What to do? First off, don't pretend you still have the spinal flexibility of a 12 year old boy on a YouTube video! Your Gumby days are over. Time to find a work-around solution. Yoga and stretching might help, but please start very, very slowly and give your body time to adjust. I know far too many middle-agers and older folks who've been injured just doing "easy" yoga positions. The stark reality is that one stupid injury could end your ability to paddle for the rest of your life. Baby steps are your friend.

In terms of technique, I personally hate lay-back rolls, (since you come back up in an inherently unstable position), but that might be worth a try since it doesn't require much spinal twisting or bending. In some situations, you might get flipped over again, but at least you come up the first time. 

Unfortunately, losing your roll means losing your confidence. Even the most experienced paddlers must face this fact as they age. Sooner or later, it will happen.

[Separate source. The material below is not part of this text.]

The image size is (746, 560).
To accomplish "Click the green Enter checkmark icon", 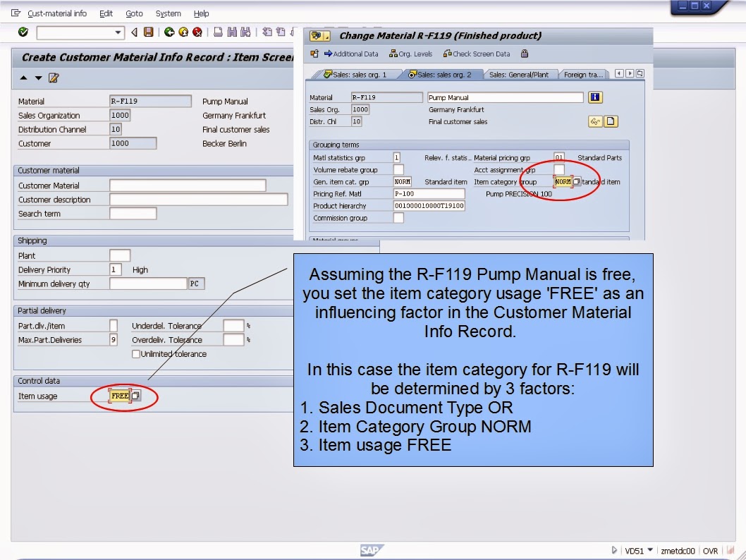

Please keep me posted on your progress. I am heading back to school this fall for a second career as a physical therapy assistant. Outdoor athletics in old age is my personal interest.


----------



## Steve H (Aug 7, 2008)

Landslide: You expressed my concerns much better than I could have. Yes, I have dialed back my expectations. However, I am not as concerned about my own safety as I am of my colleagues who I may put at risk if I swim. If I am cautious, I stay upright. But just like wearing a PFD or a helmet, I believe a reliable roll is a safety issue. I do not want to put my buddies at risk. Therefore, I need to improve my roll or consider throwing in the towel. All the suggestions above have validity. However, there is a point where no therapy can reverse the inevitable decline in performance. This leads to the whole area of the aging boater, a subject that I have thought about a lot. Thanks again for your thoughtful analysis, as well as that of the others.


----------



## Ken Vanatta (May 29, 2004)

Steve H said:


> Landslide: You expressed my concerns much better than I could have. Yes, I have dialed back my expectations. However, I am not as concerned about my own safety as I am of my colleagues who I may put at risk if I swim. If I am cautious, I stay upright. But just like wearing a PFD or a helmet, I believe a reliable roll is a safety issue. I do not want to put my buddies at risk. Therefore, I need to improve my roll or consider throwing in the towel. All the suggestions above have validity. However, there is a point where no therapy can reverse the inevitable decline in performance. This leads to the whole area of the aging boater, a subject that I have thought about a lot. Thanks again for your thoughtful analysis, as well as that of the others.


Steve,

You are inspirational. However, don't give up. Just keep doing it. I have always advised to start boating early each year and go often. Boating is the best work out to get yourself stronger. You don't stop playing when you get old, you get old when you stop playing. Class V days may be foregone, but somewhere in I-IV is likely suitable for your's and others safety and enjoyment. Showing up is the hardest part. Have fun and be blessed!


----------



## Nessy (May 25, 2009)

Swimming laps at the rec center does wonders for my kayaking and general well being. Swimming helps me maintain both my agility and overall reach and mobility. I'm only 43 but I can tell that it makes a big difference in my paddling.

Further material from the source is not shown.